Everyone does not care for the moment but Nicolas Beytout recalls that we will end up paying for it.

The Finance Bill for 2021 will be presented this Monday morning in the Council of Ministers.

An exceptional project, for an exceptional period.


And with exceptional figures.

An 8% increase in growth after a 10% plunge this year.

And above all, a deficit of nearly 7%, largely due, obviously, to the famous 100 billion of the recovery plan.

This is the aspect of the Finance Bill that will focus the debates.

But be careful, not on the sum, because everyone seems to approve of this choice.


Not on the 100 billion, so we will discuss their use?

Absolutely!

Considerations that will have to be asked or not from companies in exchange for the aid that will be allocated to them.

It is on this that the political confrontation will take place, mainly between the left and the government.

With a classic argument for the left, help is a gift that must be returned (we had already had this ritornello at the time of the CICE).

For the government, aid is a lifeline in an environment that has become totally unstable, even hostile.
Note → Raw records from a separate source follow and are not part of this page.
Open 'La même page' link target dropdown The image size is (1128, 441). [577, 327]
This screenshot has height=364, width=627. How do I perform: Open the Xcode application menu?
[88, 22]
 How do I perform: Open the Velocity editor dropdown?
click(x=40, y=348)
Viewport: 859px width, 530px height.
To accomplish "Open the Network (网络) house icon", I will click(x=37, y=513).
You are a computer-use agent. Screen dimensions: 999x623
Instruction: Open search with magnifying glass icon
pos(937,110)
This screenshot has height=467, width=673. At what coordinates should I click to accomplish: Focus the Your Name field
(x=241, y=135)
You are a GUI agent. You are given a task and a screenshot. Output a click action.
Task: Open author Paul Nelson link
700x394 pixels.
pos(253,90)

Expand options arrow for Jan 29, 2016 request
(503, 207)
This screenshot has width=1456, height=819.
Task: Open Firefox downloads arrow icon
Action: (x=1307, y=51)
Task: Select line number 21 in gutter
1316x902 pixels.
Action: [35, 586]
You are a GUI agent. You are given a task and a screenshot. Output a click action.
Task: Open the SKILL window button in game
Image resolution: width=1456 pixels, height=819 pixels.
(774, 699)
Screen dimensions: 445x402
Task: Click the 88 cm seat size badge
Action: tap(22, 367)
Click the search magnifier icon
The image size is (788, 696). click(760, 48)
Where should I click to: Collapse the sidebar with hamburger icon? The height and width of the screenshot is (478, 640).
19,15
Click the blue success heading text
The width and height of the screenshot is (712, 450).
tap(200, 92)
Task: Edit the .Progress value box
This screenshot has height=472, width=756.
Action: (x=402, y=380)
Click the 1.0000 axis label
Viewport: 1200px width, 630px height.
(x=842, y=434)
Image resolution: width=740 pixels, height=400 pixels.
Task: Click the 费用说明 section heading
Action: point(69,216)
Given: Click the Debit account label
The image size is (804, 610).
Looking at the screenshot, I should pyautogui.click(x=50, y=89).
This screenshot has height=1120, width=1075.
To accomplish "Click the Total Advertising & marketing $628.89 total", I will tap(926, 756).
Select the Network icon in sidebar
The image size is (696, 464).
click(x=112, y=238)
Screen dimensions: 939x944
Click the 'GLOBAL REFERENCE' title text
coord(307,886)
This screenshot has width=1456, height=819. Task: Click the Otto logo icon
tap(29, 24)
What position will the right have in this debate?

She is embarrassed.

Its problem is that with this incredible economic and social crisis linked to Covid, it has lost one of its main political markers.

During the first three years of Macron's five-year term, the right has shone the spotlight on the inability of the head of state to reduce the standard of living of the administration and on his renunciation of reducing the number of public jobs.

The campaign promises of candidate Macron have been completely abandoned, public spending has caved in and the debt has clearly worsened.

Debt was the enemy, and the Right did not hesitate to cast iron on it.

Well, it's over.

Finished !

Not a word on the debt, its drift more and more worrying and the new heights that it will reach (2,700 billion, it is dizzying).

This subject, which has fractured the French political landscape for decades, seems to be placed in isolation, confined because of Covid.

The General Rapporteur of the Assembly's Finance Committee, however, underlined that we were facing "the worst deterioration of our public finances since the Second World War".

A disaster.

And will it last?

The subject will not return in the news?

No, as long as we are in survival operation, the debt will be ignored.

It's curious, moreover, this blindness, we talk a lot about the difficulty for young people to experience this Covid period, but not about what to repay (what they will have to repay) afterwards.

In fact, this subject is inaudible today.

We cannot say that we will have to work longer, we cannot say that after having spent so much more, we will of course have to spend significantly less.

We cannot say to a sick social body which hopes for its recovery, that there will then be a long convalescence.

It will come later and, on that day, the debt debate will return to the forefront of confrontations.